TTIP deal means ‘irreversible privatization’ of NHS – legal experts

22 Feb, 2016 11:13 / Updated 9 years ago

The secretive transatlantic trade deal between the US and Europe may make it impossible for future governments to reverse the privatization of parts of Britain’s National Health Service (NHS), according to legal experts.

The Transatlantic Trade and Investment Partnership (TTIP) is a series of bilateral trade negotiations concerned with reducing regulatory barriers to trade for big business.

New legal advice prepared by the UK’s leading QCs on European law for the Unite trade union argues the NHS needs to be explicitly excluded from the deal, which is expected to be finalized later this year.

The news come a month after the government came under fire by anti-TTIP campaigners for blocking access to similar legal advice on the deal’s impact on the health sector.

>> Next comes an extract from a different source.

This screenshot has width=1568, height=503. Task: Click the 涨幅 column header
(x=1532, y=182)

Michael Bowsher QC, former chair of the Bar Council, who prepared the advice, argued the deal poses a “real and serious risk” to future governments’ ability to make decisions about the NHS.

Echoing campaigners’ concerns that public services such as the NHS will be first in the line of fire if Europe’s public sector is opened up to US corporations, Bowsher said: “We consider that the solution to the problems TTIP poses to the NHS – and which is likely to provide the greatest protection – is for the NHS to be excluded from the agreement by way of a blanket exception contained within the main text of TTIP.”

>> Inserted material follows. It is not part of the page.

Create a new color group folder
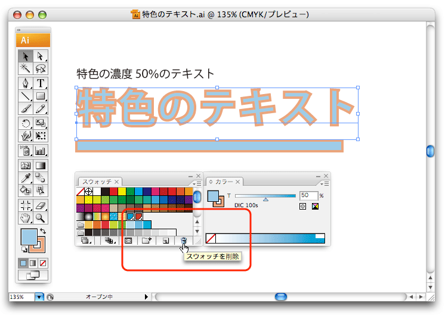The image size is (445, 315). (x=146, y=241)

Boshwer also warned the deal would enable US companies with links to NHS contracts to win higher compensation by bypassing domestic courts.

The Department for Business, Innovation and Skills (BIS), leading the TTIP negotiations, dismissed Unite’s concerns, saying: “The NHS is under no threat whatsoever from the TTIP deal or any other trade and investment agreement.

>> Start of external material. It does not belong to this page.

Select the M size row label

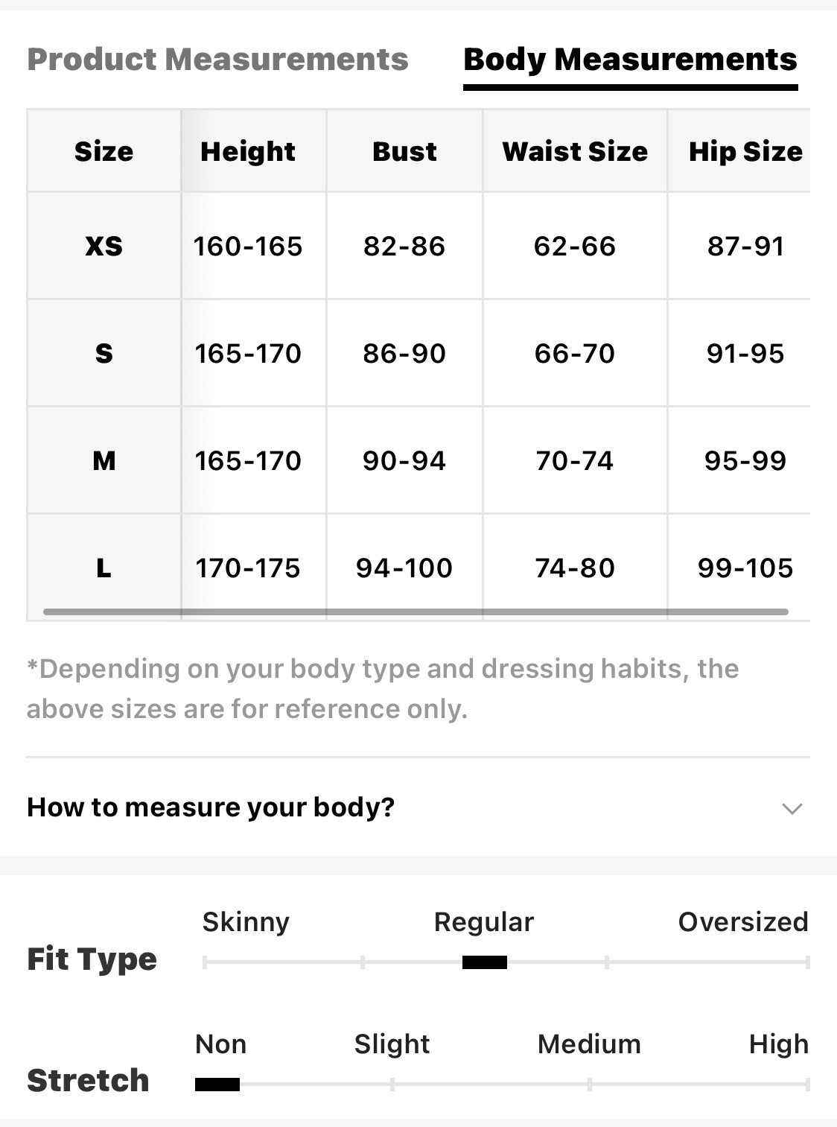tap(104, 460)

“It cannot force the UK to privatize public services or prevent it from regulating in the public interest and any suggestion to the contrary is both irresponsible and false.

“It will remain up to the UK government and devolved administrations to decide how to run publicly funded health services, including whether private companies should be involved. Where a service has previously been provided by a private provider, this is not irreversible.”

Unite, which has already held a series of meetings with BIS officials, is expected to present its advice to the government on Tuesday.

The deal may be a decisive issue for leftwing Euroskeptics in the June referendum on Britain’s EU membership.